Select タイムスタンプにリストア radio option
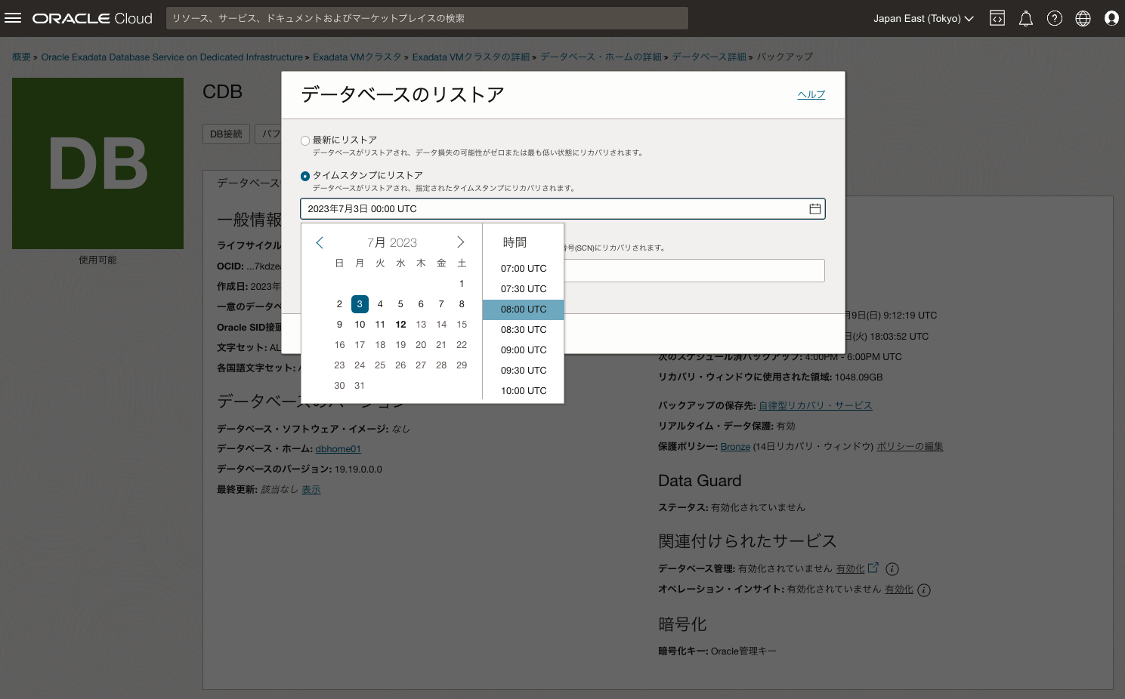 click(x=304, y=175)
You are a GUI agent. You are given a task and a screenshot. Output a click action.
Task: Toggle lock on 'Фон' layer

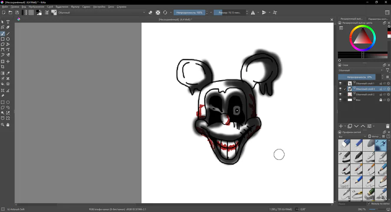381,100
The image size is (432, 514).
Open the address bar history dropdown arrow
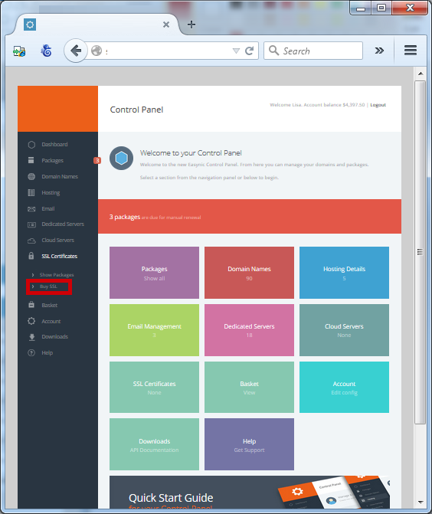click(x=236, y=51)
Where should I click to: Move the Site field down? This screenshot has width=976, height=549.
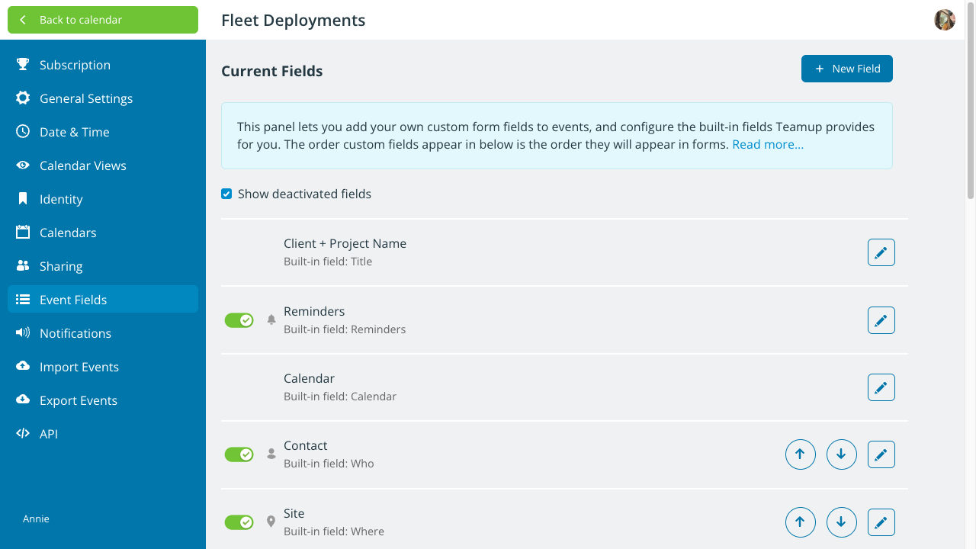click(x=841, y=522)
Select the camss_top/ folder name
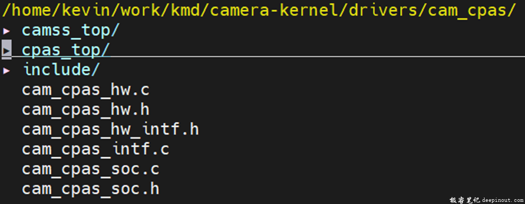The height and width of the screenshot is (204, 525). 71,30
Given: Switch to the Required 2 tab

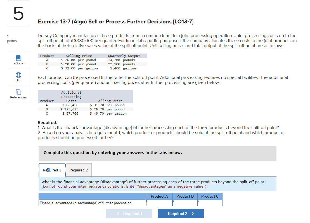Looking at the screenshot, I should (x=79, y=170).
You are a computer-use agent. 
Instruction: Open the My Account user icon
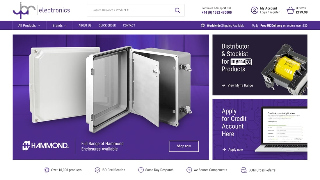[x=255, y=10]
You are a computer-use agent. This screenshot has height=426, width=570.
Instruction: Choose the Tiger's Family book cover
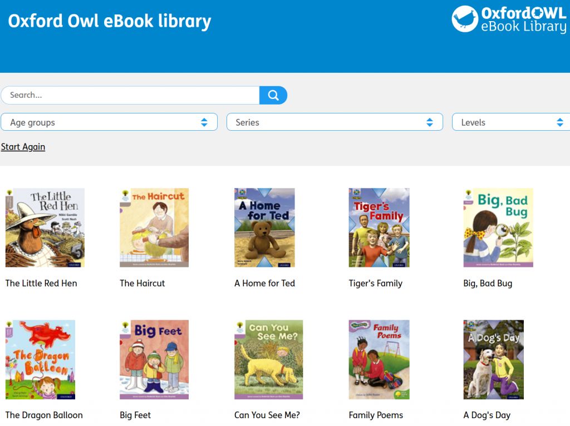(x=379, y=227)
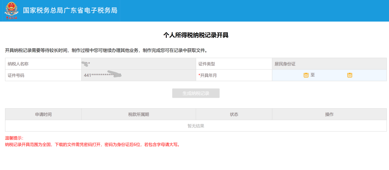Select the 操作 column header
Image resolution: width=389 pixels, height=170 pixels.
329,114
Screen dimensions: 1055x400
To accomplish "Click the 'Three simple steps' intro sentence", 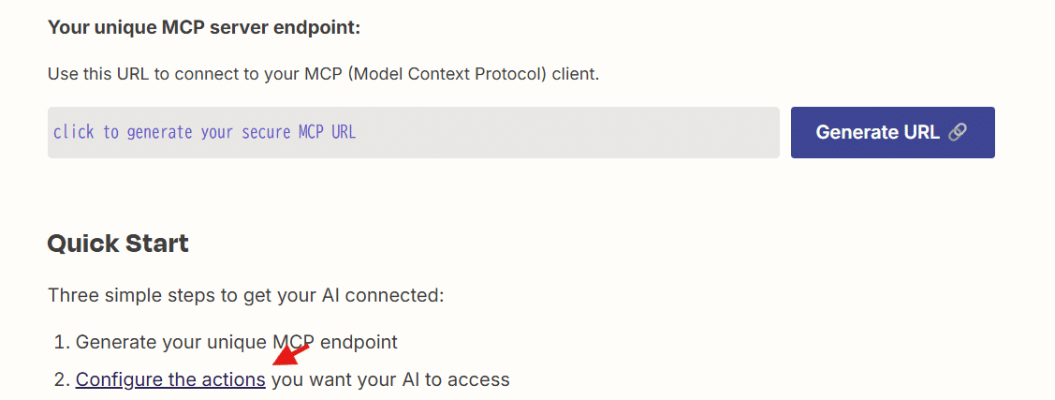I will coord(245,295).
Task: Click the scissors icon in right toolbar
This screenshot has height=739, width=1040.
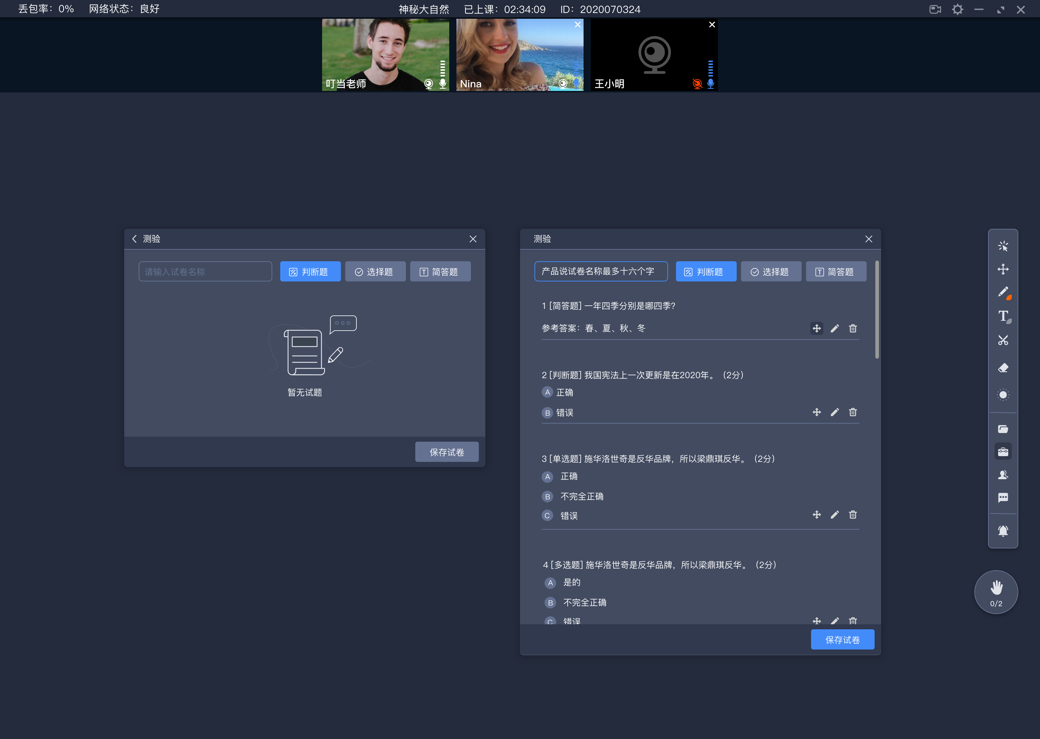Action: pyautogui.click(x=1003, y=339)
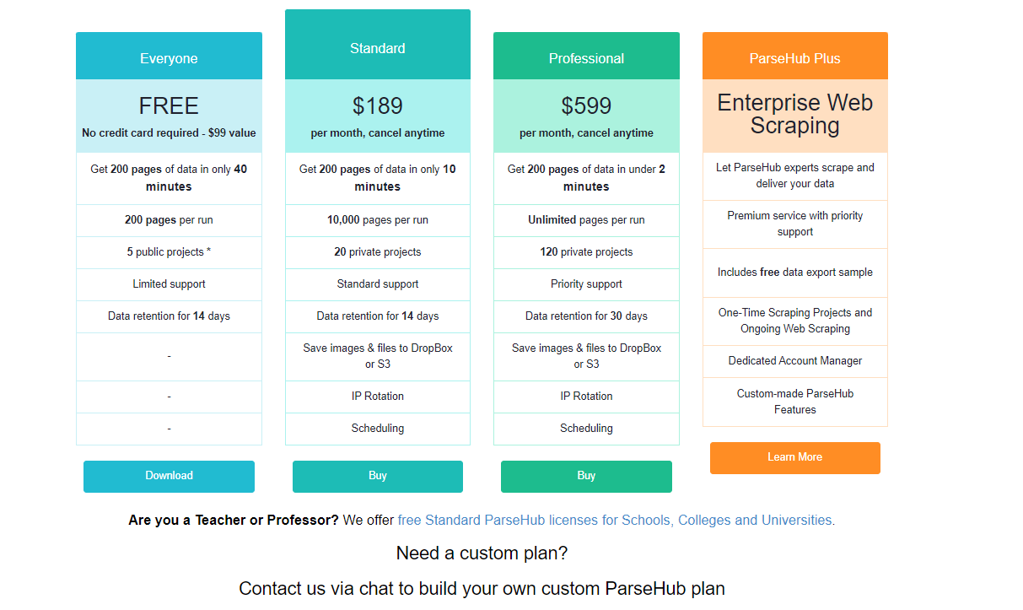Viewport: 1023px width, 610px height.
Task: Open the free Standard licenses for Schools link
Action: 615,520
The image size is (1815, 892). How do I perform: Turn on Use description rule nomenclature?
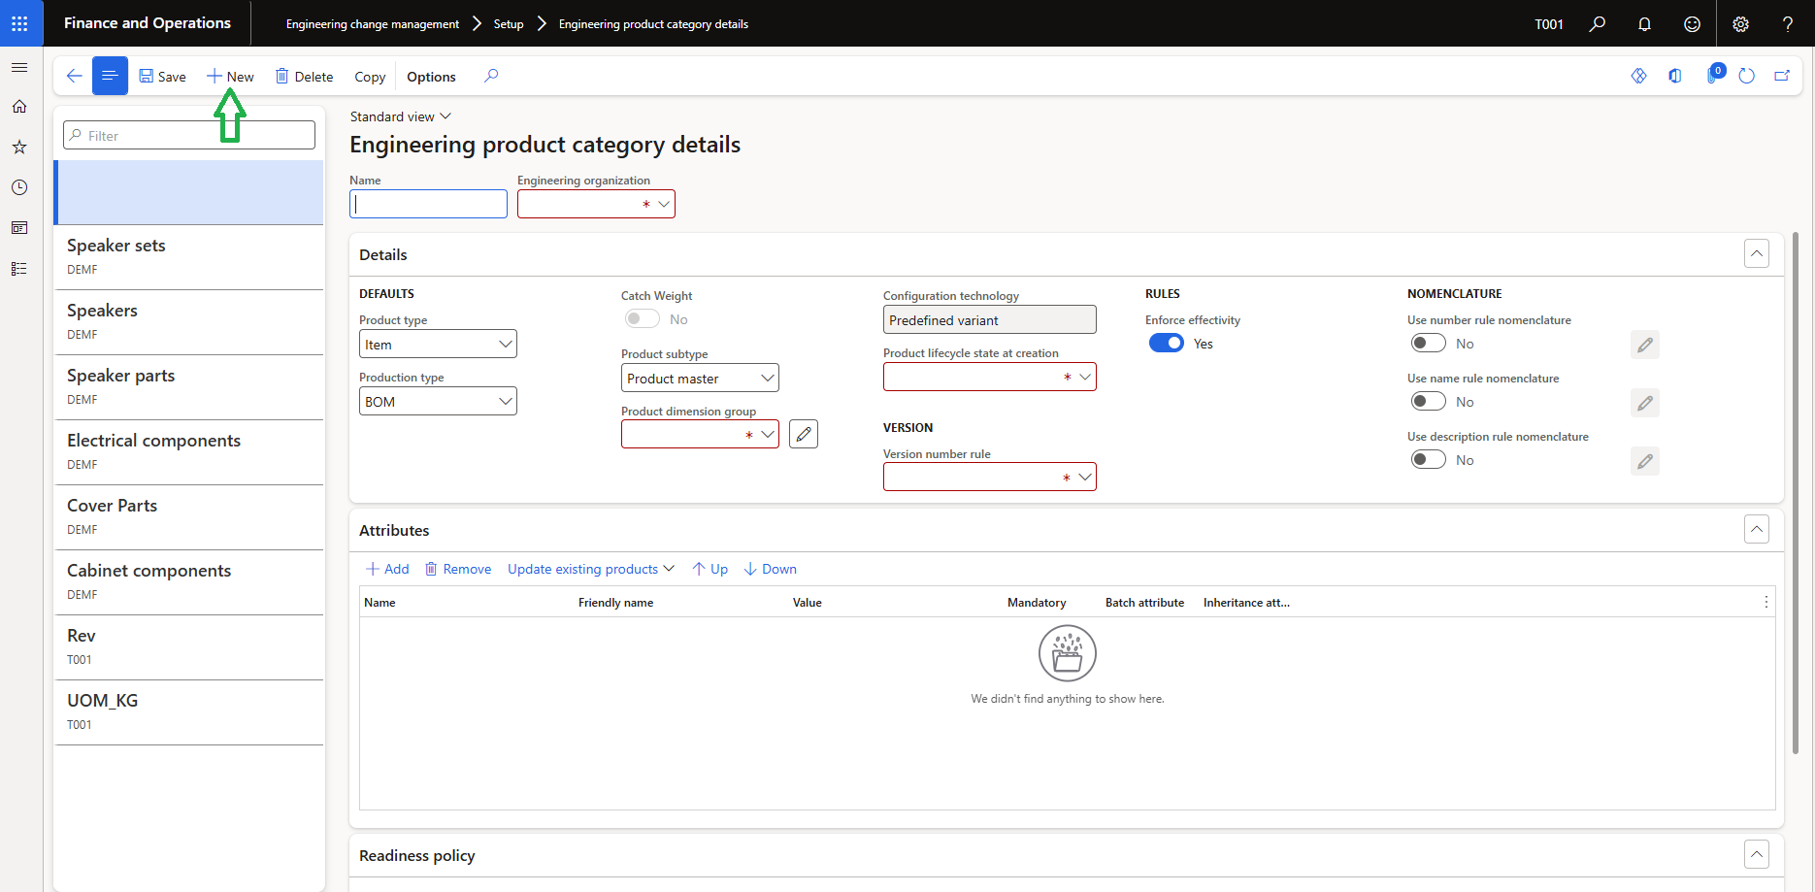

--

Copy the rows above word for word, from the first line up to and including the line with "click(x=841, y=522)". Don't include the pictures.

Result of the task =>
Select タイムスタンプにリストア radio option
 click(x=304, y=175)
You are a GUI agent. You are given a task and a screenshot. Output a click action.
Task: Toggle lock on 'Фон' layer

381,100
The image size is (432, 514).
Open the address bar history dropdown arrow
click(x=236, y=51)
Where should I click to: Move the Site field down? This screenshot has width=976, height=549.
click(x=841, y=522)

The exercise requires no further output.